J'ai demandé à mon cabinet d'étudier la création de foyers dédiés aux personnes handicapées psychique. Il s'agit là d'un axe important du travail que nous devons continuer à mener ensemble.
Enfin, l'accès au travail des personnes handicapées psychique ne doit être écarté, même s'il ne peut concerner tout le monde. En les adaptant à leurs difficultés et besoins propres, le modèle des centres d'aide par le travail peut constituer une solution. Nous le voyons aujourd'hui. D'autres exemples, parmi lesquels ceux de l'association Messidor en Rhône Alpes, doivent être étudiés. Ainsi, les personnes handicapées psychiques sont-elles largement concernées par le programme de création de places en CAT qui va nous permettre d'ouvrir 8000 places entre 2005 et 2007.
Comme Philippe DOUSTE-BLAZY l'a précisé à nouveau ce matin, le plan qui vous est présenté aujourd'hui est un projet soumis à la concertation. Il ouvre sur la poursuite d'une réflexion. C'est la raison pour laquelle trois groupes de travail seront conduits par mon cabinet, dont le premier consacré au logement s'est réuni une première fois cette semaine, avec la collaboration des ministères délégués au logement et à la lutte contre l'exclusion.
La réussite de ce chantier repose largement sur différents partenariats.
Avec les associations tout d'abord. Il est demandé un grand investissement à la FNAPpsy et l'UNAFAM. Comme je m'y étais engagée, le soutien financier va être susbtantiellement augmenté, pour 600 000 euros globalement. C'est la réussite du développement des clubs, de l'expansion des lignes téléphoniques d'écoute des familles et des personnes, de la formation qui en dépend.
Avec les élus locaux aussi.
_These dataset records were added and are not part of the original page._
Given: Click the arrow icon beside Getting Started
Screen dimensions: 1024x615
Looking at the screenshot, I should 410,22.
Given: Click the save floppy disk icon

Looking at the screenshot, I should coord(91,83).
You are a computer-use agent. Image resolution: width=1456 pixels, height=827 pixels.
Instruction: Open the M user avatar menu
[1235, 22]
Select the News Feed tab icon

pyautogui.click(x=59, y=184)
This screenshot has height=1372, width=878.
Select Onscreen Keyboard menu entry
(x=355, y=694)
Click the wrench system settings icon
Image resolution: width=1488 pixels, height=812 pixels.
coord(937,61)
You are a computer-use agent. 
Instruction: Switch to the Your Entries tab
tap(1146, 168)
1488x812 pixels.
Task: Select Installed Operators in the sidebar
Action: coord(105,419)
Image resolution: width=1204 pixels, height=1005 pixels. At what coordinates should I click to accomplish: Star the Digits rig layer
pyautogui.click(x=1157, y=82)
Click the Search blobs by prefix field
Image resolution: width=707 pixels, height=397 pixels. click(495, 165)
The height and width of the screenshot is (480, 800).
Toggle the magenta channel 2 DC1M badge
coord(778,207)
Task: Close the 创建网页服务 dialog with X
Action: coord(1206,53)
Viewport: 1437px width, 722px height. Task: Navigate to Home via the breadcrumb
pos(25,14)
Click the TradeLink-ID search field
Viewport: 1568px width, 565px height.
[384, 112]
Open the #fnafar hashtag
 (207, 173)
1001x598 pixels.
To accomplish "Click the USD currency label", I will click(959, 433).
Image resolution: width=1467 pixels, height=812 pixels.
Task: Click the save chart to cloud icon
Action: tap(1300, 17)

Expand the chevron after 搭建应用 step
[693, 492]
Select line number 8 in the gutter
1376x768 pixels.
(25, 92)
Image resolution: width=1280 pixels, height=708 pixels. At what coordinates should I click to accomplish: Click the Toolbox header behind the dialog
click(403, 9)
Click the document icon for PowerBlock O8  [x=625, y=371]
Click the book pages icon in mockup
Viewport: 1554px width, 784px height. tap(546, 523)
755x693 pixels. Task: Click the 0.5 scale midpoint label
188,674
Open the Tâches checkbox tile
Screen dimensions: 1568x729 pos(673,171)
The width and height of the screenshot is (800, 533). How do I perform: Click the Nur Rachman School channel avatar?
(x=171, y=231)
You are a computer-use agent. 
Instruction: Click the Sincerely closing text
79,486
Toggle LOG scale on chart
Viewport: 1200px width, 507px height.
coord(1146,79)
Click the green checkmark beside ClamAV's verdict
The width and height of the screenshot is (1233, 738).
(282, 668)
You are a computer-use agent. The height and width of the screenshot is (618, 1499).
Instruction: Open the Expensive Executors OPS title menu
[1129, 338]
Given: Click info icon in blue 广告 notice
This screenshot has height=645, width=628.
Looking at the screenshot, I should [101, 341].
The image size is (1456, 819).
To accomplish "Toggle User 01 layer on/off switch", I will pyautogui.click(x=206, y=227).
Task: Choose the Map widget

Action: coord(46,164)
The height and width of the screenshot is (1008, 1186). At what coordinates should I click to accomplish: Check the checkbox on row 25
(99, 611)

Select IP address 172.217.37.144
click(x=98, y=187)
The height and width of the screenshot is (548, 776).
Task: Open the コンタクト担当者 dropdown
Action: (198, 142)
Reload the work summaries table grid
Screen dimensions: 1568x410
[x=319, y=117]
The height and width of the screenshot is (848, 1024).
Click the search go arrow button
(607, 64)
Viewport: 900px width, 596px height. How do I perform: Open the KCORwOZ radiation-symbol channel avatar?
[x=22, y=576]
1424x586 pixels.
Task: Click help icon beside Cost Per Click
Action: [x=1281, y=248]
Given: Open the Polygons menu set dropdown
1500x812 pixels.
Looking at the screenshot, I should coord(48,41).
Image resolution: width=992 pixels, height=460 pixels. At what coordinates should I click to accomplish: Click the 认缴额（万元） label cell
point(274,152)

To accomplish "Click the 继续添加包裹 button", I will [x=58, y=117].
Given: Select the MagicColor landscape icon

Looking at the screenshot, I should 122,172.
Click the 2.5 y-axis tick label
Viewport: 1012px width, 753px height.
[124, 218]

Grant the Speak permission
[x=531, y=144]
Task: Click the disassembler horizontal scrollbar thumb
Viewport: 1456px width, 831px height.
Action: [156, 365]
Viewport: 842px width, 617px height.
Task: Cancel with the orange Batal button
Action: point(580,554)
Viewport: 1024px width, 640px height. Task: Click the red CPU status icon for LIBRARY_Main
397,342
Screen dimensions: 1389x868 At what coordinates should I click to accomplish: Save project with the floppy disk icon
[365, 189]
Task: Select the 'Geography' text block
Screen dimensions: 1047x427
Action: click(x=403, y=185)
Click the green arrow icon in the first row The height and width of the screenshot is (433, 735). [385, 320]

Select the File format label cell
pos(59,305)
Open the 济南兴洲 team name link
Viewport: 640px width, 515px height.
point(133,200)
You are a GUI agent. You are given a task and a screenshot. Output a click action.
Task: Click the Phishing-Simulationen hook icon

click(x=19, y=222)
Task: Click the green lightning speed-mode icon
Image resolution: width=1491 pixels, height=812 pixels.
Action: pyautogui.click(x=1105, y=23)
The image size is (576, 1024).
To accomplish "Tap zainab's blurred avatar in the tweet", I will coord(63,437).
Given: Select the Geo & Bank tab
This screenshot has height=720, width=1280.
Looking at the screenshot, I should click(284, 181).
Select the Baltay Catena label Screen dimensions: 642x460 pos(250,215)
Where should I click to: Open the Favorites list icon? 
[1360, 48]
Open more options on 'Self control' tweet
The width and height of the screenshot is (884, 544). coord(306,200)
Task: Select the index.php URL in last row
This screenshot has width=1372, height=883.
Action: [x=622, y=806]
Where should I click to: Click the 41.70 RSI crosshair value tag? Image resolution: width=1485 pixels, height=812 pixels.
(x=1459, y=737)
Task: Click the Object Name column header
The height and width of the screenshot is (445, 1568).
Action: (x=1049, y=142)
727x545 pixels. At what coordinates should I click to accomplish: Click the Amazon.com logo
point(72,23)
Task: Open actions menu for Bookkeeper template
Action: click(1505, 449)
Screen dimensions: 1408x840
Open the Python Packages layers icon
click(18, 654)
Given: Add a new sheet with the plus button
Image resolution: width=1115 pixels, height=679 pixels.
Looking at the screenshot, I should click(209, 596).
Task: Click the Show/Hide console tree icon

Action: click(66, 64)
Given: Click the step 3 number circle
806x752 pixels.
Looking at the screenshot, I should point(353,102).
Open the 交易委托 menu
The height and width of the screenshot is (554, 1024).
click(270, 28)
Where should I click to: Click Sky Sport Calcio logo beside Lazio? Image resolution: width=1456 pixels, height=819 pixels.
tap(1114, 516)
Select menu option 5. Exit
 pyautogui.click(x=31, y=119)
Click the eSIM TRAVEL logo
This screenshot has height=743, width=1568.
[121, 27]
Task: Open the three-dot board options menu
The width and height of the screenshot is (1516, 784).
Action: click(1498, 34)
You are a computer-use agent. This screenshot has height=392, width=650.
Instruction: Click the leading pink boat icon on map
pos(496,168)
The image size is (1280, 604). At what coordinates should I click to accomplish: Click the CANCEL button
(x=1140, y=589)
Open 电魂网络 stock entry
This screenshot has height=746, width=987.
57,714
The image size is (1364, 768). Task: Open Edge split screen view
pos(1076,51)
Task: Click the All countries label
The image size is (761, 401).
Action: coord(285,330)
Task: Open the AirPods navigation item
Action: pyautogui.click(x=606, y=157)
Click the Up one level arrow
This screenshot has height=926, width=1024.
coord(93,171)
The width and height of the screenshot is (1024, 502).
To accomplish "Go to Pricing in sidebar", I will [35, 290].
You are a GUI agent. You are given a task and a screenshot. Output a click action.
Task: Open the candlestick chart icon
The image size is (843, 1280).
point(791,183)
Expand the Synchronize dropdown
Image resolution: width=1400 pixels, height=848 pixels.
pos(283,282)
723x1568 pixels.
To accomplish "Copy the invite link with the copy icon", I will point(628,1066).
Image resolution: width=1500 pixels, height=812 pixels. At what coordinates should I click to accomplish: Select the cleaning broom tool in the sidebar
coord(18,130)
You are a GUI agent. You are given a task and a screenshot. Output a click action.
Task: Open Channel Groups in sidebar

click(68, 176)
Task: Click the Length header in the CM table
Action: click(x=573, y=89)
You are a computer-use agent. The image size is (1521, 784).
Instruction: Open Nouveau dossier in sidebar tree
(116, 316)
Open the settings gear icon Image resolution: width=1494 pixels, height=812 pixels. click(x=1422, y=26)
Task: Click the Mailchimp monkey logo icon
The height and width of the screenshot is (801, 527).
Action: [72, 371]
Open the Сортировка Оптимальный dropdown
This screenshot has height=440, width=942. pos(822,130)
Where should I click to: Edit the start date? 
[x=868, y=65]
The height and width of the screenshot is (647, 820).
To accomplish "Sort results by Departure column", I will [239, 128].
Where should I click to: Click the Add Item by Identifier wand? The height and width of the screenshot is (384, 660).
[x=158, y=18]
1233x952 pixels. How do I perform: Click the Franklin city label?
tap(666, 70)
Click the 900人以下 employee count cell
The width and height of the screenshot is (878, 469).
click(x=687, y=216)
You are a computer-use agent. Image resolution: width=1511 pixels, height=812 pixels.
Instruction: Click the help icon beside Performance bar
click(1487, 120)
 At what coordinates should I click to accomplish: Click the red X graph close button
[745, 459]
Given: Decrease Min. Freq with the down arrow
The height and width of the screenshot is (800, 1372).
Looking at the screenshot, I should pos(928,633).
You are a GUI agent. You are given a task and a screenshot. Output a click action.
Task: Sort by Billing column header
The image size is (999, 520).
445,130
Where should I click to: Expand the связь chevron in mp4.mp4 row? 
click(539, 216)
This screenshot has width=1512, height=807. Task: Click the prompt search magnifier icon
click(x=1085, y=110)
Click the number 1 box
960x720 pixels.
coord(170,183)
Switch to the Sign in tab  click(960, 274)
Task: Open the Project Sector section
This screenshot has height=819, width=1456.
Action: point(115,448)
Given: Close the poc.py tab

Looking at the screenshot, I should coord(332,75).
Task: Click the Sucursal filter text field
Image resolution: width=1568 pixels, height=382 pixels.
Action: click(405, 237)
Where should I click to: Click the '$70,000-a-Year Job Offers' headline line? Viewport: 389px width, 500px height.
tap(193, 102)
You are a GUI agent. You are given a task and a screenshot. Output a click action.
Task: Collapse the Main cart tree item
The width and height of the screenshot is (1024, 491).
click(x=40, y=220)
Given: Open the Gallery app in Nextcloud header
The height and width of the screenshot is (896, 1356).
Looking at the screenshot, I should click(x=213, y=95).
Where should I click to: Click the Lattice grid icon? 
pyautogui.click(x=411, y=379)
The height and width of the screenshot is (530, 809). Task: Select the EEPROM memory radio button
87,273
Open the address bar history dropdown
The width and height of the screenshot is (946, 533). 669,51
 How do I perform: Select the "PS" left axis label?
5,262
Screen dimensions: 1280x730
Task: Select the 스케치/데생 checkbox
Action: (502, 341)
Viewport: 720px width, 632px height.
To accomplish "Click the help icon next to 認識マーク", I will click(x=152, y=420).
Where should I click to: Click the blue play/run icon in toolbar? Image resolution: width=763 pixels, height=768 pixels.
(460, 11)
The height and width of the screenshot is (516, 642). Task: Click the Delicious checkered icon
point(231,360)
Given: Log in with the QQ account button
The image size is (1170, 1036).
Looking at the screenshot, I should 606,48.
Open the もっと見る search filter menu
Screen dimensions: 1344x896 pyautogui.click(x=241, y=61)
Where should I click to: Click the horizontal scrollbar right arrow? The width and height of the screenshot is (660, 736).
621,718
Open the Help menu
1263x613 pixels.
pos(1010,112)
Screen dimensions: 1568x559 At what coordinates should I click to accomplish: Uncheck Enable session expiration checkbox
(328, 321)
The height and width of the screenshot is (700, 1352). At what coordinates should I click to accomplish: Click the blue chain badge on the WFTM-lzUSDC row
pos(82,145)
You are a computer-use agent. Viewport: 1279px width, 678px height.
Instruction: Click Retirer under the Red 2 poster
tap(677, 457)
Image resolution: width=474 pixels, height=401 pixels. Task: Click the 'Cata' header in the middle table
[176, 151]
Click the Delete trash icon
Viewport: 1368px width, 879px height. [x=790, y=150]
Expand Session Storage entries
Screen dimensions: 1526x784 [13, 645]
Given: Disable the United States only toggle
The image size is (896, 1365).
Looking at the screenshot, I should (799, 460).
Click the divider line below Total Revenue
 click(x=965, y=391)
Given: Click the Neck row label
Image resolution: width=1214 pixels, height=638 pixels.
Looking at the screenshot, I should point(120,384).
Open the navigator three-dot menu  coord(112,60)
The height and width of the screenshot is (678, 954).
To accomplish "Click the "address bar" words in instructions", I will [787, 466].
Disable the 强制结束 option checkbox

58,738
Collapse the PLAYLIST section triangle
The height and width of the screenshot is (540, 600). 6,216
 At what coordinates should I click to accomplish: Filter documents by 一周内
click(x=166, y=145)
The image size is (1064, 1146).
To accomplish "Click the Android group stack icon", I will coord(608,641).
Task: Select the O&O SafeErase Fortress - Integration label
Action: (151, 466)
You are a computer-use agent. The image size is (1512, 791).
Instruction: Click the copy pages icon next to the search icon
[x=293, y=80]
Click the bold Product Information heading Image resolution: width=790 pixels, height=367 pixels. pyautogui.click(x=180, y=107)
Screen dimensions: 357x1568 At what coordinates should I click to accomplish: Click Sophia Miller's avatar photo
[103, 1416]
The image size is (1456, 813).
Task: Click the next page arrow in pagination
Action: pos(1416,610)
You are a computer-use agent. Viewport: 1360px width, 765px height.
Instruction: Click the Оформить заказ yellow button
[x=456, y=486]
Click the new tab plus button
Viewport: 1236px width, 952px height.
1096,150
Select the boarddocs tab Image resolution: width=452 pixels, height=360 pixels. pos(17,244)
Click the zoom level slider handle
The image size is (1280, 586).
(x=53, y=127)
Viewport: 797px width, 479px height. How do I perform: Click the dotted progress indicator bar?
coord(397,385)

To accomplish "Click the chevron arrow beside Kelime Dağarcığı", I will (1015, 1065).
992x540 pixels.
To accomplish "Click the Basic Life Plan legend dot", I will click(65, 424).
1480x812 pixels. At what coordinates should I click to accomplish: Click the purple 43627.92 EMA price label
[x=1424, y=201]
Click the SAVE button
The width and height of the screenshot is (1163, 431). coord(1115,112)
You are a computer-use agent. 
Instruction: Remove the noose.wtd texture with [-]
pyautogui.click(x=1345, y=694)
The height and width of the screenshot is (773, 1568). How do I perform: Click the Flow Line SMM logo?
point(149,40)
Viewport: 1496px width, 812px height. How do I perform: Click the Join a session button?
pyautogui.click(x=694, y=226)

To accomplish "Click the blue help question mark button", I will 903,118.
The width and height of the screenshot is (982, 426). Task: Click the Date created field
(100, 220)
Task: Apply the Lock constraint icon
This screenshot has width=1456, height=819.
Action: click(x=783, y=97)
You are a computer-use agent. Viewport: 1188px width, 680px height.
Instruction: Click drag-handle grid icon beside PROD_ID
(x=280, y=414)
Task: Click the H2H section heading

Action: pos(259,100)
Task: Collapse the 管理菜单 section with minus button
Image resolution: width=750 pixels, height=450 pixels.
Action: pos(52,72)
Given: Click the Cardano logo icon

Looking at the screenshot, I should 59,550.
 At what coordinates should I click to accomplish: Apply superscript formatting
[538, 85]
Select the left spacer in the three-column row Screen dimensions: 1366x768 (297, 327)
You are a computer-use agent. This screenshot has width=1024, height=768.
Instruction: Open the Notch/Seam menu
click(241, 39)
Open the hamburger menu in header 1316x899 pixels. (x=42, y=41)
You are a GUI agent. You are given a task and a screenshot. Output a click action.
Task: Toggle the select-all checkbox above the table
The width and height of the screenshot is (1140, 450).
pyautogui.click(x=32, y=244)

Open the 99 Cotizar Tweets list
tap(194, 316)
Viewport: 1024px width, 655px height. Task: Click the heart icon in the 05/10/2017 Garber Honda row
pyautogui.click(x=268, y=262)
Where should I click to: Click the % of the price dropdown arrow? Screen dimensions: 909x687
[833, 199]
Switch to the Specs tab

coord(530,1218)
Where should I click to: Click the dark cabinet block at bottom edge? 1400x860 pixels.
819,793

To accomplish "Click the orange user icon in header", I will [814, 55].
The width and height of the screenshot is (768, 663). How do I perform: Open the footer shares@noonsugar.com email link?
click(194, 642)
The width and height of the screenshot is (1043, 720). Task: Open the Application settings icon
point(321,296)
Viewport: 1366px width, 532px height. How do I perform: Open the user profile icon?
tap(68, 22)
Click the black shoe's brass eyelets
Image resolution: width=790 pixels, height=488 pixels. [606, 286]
L'engagement du conseil général des Hauts-de-Seine dans votre structure est un exemple de ce qui doit être conforté et généralisé. Les différents schémas médico-sociaux ou relatifs au logement doivent prendre en compte la problématique des personnes handicapées psychiques. Je connais par ailleurs la réceptivité des élus de la proximité, des élus communaux, à la problématique du handicap psychique. Les quelques clubs qui se sont créés leur doivent souvent beaucoup. Leur engagement sera précieux.
Mesdames et Messieurs,
Ma présence parmi vous aujourd'hui est une étape de plus dans ma relation avec les personnes, les familles et les associations, qui vivent la maladie mentale. C'est plus fondamentalement un témoignage supplémentaire de la prise en compte du handicap psychique dans le grand chantier de la reconnaissance pleine et entière de la citoyenneté des personnes handicapées. C'est enfin le signe d'une prise de conscience et d'une solidarité croissante de notre société vis-à-vis de ceux qu'elle a trop longtemps ignorés.